------ INFORMATION SUPPLIED
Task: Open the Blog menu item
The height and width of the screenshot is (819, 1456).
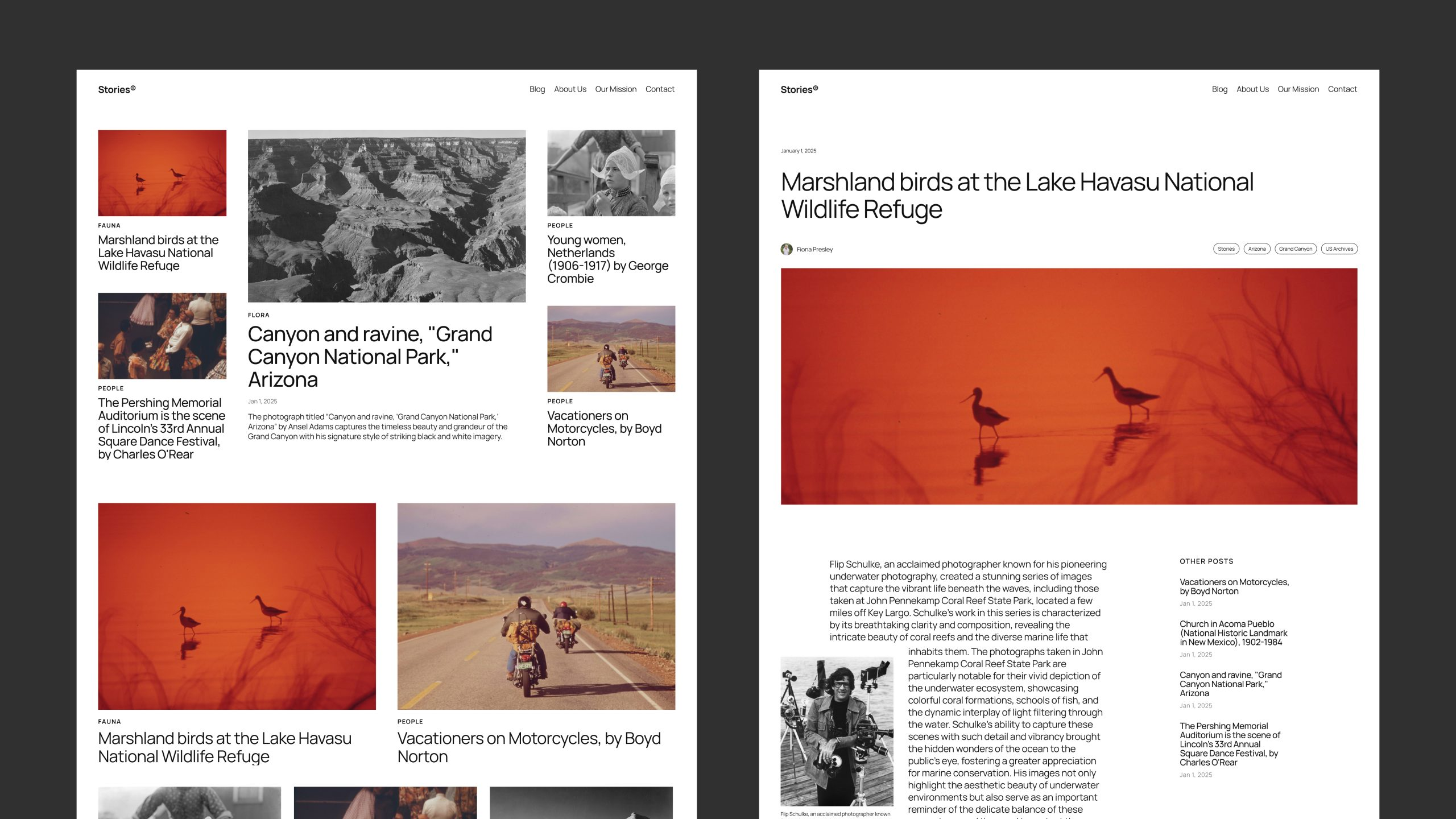Action: 537,89
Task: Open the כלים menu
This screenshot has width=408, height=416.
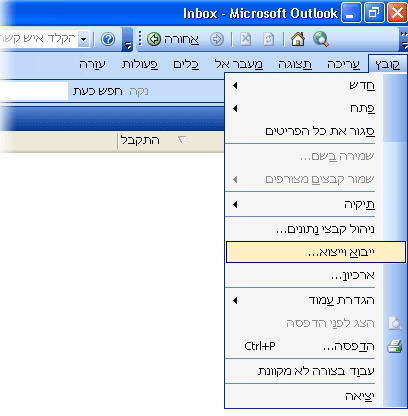Action: click(x=186, y=64)
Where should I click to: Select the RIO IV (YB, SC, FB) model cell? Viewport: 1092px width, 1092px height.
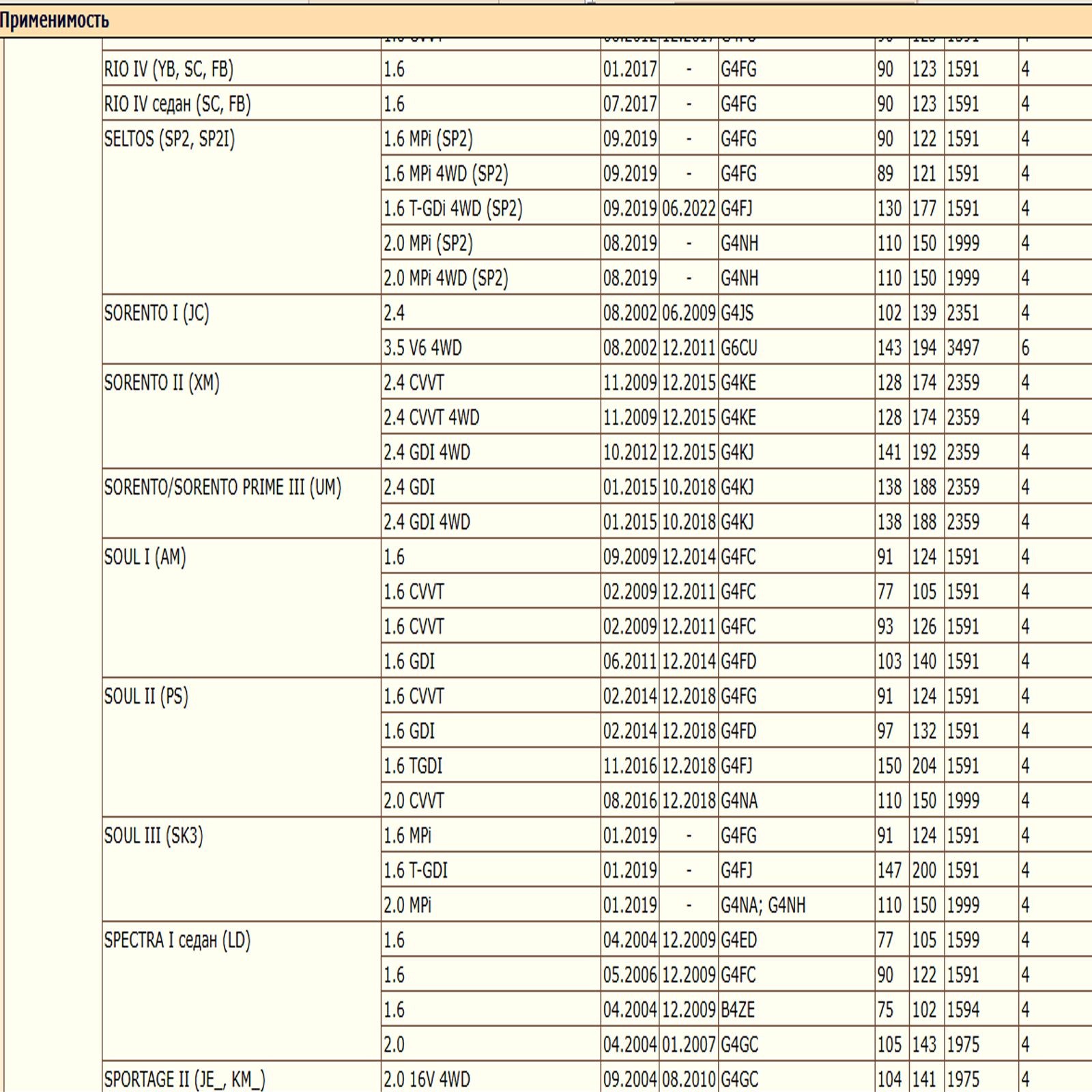point(169,69)
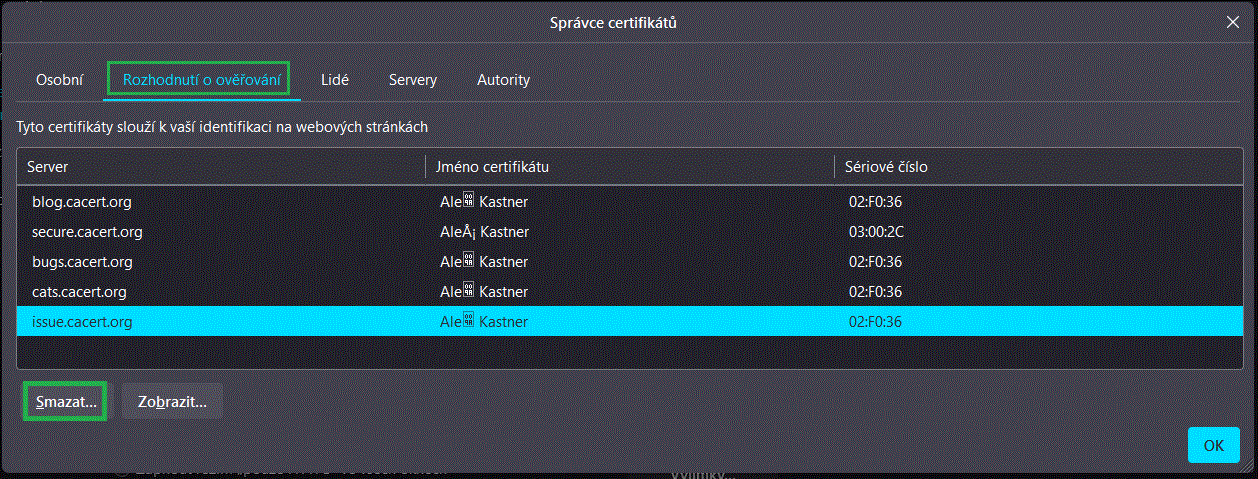Click the serial number in the cats.cacert.org row
The width and height of the screenshot is (1258, 479).
coord(875,292)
------------
WHAT IS EXPECTED: A line belongs in the answer if it contains the word "Task"; please copy each such line from the material.

RESULT BELOW:
Task: Open the Blog menu item
Task: Open the כלים menu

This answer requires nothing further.